Saved data entries

::::

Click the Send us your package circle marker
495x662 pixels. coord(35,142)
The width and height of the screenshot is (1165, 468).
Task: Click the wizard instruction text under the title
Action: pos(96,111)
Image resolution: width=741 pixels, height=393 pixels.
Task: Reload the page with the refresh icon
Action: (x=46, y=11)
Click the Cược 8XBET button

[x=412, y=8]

::::

= Problem description =
Now repeat the data exactly, keeping every line.

= Solution to this exercise =
Click the Send us your package circle marker
495x662 pixels. coord(35,142)
The width and height of the screenshot is (1165, 468).
Task: Click the wizard instruction text under the title
Action: pos(96,111)
Image resolution: width=741 pixels, height=393 pixels.
Task: Reload the page with the refresh icon
Action: (x=46, y=11)
Click the Cược 8XBET button

[x=412, y=8]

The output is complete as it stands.